I due premi per L’Histoire du Souleymane di Boris Lojkine, quello della giuria e quello per la miglior interpretazione maschile a Abou Sangare invece non ci hanno entusiasmato più di tanto. Il film non reinventa di certo il genere; la regia è lo stile di recitazione, che richiamano il cinema dei fratelli Dardenne, contribuiscono nel far immedesimare lo spettatore nella difficile situazione del protagonista, ma non risultano così degne di nota. Discorso simile anche per Anasuya Sengupta, vincitrice del premio per la miglior interpretazione femminile in The Shameless di Konstantin Bojanov, la cui performance risulta funzionale alla storia ma non è in grado di elevare il materiale del film o di sovvertire il cliché della prostituta dai tratti ribelli.
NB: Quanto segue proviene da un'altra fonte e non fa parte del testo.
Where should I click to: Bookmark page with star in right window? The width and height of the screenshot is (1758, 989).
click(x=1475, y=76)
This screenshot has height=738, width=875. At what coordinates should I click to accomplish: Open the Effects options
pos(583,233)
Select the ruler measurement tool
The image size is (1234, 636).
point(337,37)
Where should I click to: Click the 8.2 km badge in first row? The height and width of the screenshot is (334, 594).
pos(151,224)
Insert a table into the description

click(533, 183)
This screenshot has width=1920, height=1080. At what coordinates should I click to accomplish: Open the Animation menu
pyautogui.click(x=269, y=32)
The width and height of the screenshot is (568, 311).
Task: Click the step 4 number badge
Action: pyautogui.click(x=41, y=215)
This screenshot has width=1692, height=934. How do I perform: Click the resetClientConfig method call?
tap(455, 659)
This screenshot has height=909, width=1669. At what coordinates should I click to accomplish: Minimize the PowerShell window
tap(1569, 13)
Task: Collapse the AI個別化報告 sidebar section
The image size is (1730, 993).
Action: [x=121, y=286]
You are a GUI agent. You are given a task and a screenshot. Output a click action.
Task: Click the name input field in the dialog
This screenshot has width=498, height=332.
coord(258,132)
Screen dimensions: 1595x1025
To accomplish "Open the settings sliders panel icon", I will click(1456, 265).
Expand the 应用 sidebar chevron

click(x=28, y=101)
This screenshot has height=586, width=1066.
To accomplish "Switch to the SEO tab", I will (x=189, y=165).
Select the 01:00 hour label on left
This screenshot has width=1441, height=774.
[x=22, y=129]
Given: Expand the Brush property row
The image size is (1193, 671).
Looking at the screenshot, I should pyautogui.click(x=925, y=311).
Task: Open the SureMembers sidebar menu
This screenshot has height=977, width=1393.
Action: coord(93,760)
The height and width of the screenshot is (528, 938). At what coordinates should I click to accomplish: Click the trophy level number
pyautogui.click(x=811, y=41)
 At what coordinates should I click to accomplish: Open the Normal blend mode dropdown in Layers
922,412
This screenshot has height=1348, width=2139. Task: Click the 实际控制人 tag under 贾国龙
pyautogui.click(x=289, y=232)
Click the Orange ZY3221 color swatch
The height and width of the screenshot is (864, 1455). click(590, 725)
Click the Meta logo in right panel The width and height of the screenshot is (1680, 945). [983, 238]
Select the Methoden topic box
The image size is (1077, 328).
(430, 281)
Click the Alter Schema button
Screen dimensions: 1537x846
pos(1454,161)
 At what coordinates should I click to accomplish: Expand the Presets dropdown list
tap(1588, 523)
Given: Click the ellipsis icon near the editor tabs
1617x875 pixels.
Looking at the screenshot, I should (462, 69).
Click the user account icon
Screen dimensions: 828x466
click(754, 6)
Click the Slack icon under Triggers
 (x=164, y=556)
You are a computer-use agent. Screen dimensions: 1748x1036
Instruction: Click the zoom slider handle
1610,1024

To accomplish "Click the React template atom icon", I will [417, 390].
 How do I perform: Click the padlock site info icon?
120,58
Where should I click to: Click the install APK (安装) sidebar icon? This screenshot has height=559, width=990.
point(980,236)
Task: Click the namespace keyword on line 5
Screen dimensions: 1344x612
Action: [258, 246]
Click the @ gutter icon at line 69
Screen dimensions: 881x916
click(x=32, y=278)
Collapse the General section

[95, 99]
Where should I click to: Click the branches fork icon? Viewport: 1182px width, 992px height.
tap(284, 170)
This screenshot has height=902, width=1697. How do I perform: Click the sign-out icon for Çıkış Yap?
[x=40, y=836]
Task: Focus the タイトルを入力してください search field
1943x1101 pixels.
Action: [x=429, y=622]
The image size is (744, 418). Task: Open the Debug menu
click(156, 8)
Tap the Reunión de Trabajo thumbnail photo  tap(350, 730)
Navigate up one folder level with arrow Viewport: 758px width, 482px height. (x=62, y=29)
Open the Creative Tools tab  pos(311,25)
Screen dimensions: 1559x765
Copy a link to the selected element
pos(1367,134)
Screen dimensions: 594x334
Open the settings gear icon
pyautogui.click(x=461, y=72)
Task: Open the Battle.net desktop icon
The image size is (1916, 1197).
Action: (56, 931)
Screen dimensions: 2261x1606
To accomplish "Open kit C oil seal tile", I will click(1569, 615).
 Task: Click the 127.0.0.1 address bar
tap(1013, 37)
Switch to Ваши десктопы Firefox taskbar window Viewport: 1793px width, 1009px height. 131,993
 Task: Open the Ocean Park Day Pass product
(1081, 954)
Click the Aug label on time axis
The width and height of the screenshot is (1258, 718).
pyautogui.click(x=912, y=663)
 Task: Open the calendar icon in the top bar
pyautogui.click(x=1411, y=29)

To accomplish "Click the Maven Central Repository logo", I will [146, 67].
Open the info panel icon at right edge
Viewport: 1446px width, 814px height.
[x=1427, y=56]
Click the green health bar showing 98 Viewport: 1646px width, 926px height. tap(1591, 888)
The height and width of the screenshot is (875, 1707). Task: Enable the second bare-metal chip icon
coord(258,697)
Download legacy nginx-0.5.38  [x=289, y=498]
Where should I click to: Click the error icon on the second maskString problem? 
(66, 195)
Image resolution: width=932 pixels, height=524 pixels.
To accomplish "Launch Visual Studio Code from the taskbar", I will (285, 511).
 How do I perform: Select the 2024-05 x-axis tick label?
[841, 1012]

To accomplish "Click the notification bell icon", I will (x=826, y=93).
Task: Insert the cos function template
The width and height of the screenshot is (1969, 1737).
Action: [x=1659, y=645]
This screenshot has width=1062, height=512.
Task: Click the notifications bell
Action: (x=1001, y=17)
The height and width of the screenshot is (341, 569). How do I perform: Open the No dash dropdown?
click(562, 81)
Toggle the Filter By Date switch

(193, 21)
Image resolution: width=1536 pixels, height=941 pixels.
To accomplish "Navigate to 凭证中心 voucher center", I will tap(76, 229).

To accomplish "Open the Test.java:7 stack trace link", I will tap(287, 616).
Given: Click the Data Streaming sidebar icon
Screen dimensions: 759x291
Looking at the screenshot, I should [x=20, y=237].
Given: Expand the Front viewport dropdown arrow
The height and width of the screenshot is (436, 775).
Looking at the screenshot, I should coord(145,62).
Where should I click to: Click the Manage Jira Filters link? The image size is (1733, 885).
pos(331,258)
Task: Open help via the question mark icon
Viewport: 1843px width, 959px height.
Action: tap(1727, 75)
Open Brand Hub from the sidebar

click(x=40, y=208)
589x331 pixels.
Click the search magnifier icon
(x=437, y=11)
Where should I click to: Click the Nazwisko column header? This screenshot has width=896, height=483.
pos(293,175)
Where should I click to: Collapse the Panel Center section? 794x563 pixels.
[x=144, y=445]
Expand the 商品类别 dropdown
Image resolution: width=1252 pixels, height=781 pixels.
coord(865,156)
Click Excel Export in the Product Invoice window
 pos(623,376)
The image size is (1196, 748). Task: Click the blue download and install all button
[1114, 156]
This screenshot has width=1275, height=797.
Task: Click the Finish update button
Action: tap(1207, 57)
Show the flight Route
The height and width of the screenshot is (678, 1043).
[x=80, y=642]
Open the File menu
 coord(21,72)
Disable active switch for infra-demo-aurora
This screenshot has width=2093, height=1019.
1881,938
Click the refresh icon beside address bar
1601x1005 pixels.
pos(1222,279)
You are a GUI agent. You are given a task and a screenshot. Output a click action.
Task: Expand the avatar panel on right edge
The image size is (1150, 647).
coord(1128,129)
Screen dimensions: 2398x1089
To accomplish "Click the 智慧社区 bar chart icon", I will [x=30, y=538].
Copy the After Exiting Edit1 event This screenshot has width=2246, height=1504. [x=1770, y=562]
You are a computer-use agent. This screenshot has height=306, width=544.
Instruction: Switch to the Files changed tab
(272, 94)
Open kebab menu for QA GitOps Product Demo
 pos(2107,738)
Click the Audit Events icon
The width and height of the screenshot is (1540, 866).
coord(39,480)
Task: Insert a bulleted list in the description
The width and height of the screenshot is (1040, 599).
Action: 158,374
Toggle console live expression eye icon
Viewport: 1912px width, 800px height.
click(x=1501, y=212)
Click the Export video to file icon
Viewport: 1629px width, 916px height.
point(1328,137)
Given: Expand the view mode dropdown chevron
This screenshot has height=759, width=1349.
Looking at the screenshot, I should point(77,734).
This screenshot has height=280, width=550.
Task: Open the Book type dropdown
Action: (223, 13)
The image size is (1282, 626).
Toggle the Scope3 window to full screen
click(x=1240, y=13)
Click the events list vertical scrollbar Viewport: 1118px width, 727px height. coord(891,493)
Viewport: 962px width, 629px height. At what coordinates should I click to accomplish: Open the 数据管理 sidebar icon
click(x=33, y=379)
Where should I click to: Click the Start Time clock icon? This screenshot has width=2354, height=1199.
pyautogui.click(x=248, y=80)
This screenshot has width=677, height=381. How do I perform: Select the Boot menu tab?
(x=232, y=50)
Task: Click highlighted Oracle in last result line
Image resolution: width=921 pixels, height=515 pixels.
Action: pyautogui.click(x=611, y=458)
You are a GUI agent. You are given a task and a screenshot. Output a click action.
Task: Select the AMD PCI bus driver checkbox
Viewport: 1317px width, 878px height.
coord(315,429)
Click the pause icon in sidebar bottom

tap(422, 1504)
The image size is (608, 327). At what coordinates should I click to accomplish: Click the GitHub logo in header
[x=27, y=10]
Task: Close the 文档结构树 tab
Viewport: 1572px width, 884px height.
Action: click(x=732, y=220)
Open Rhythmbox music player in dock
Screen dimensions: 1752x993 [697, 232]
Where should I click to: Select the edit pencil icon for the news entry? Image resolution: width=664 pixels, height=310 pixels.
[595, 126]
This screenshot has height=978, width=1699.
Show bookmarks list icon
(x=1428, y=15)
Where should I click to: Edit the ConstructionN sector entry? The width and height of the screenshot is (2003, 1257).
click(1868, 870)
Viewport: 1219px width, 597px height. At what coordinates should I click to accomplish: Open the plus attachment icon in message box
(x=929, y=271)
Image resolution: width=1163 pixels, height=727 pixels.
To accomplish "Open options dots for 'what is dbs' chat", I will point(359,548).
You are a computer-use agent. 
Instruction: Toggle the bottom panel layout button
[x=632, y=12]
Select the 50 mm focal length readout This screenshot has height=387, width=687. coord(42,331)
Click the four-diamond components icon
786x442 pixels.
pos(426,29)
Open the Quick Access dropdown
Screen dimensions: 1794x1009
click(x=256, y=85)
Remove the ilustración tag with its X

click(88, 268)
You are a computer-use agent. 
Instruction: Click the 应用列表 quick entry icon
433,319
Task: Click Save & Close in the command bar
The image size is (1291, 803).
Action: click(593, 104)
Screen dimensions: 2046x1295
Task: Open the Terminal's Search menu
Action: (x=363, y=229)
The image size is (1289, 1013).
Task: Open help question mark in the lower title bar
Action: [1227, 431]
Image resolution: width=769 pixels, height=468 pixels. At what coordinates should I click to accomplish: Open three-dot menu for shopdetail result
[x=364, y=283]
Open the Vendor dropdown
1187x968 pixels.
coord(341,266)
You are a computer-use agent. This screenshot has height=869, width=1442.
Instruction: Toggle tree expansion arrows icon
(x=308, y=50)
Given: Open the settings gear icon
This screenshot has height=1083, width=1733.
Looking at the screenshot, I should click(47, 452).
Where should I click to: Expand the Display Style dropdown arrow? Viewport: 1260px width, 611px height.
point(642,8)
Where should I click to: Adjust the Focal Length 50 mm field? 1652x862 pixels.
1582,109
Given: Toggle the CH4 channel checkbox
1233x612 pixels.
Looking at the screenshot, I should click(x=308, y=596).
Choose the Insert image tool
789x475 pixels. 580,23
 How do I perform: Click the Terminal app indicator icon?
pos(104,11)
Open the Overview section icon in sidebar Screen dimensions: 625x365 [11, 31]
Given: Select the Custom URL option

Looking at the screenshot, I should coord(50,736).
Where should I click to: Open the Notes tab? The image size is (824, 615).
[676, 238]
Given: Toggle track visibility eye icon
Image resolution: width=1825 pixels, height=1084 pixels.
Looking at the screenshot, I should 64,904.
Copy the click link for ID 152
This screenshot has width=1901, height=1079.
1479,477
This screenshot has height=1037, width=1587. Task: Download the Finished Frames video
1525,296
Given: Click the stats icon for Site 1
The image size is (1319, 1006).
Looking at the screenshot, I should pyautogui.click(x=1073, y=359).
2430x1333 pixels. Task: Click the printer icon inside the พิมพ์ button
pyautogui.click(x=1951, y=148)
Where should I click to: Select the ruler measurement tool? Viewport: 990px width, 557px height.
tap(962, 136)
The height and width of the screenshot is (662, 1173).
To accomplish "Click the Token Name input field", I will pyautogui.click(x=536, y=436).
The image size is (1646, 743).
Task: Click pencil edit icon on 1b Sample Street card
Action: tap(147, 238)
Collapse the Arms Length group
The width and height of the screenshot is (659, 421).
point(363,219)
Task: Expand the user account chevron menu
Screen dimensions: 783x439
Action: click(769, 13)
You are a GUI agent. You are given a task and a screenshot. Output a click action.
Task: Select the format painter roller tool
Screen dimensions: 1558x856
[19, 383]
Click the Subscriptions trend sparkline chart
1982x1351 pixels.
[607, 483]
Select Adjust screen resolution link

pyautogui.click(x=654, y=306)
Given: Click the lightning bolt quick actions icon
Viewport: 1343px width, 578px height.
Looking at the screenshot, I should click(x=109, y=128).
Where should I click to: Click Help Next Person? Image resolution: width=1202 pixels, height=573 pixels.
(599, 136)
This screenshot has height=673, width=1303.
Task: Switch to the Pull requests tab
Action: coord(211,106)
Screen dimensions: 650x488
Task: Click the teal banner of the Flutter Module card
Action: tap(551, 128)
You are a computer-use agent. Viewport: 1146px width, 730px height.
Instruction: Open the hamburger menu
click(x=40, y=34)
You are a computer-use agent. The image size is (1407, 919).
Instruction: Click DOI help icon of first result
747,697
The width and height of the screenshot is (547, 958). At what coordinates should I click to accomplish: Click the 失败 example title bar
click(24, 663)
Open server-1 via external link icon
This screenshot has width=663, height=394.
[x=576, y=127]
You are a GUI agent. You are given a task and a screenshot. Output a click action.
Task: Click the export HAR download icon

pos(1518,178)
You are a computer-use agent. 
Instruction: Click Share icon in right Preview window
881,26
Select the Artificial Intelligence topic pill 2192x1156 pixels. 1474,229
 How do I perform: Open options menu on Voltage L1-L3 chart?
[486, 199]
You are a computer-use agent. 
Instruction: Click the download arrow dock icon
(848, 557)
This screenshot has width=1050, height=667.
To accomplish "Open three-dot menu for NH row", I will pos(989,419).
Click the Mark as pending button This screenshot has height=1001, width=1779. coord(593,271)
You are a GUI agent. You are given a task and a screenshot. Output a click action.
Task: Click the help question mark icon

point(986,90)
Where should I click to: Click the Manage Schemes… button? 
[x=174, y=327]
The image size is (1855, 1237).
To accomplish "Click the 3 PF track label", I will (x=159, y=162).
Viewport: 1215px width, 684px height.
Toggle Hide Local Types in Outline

Vedere i due lavori appena citati vincere ci ha fatto storcere il naso, soprattutto perchè i due migliori film di Un Certain Regard, When the Light Breaks di Rúnar Rúnarsson e Viet and Nam di Truong Minh Quy, sono tornati a casa a mani vuote.
Concludiamo la rassegna dei premi con la Camera d’Or per la migliore opera prima, premio che è stato assegnato a Haldan Ullman Tøndel per Armand, una scelta che non ha attirato di certo un riscontro positivo. Infatti, dopo una prima ora piuttosto accattivante, il cineasta perde il controllo della narrativa inserendo inutili sottotrame dell’atmosfera horror, decisioni che fanno deragliare la buona riuscita dell’opera. Un premio per Eephus di Carson Lund, September Days di Ariane Labed o Diamant brut, l’opera prima di Agathe Riedinger presentata in Competizione, sarebbero state scelte più apprezzate.